» **TASK TO COMPLETE**:
Return, word for word, only the lines of the data below that lie between the line with "Click the oval badge on bottom-right tower" and the line with "The height and width of the screenshot is (500, 666).", those two lines included.

» **ENTRIES SHOWN**:
____

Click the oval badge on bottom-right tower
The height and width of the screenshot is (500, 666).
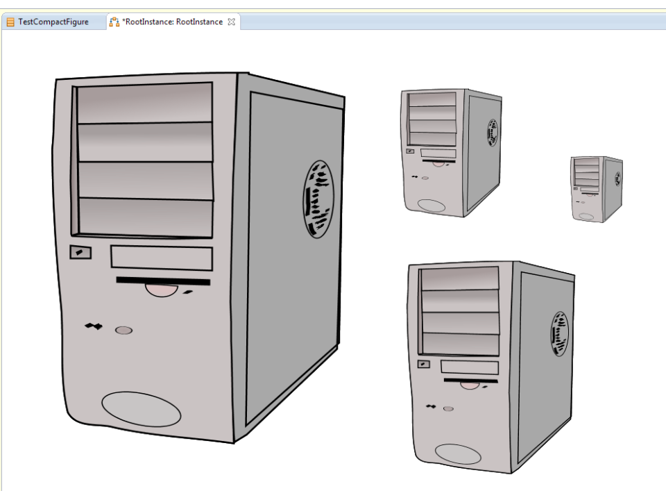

____

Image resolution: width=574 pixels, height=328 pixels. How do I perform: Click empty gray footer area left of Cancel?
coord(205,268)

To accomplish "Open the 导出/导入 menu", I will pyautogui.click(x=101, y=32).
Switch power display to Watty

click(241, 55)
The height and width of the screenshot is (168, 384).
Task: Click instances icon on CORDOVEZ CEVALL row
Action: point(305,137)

____

» **OUTPUT FOR THIS EXERCISE**:
Click the oval badge on bottom-right tower
The height and width of the screenshot is (500, 666).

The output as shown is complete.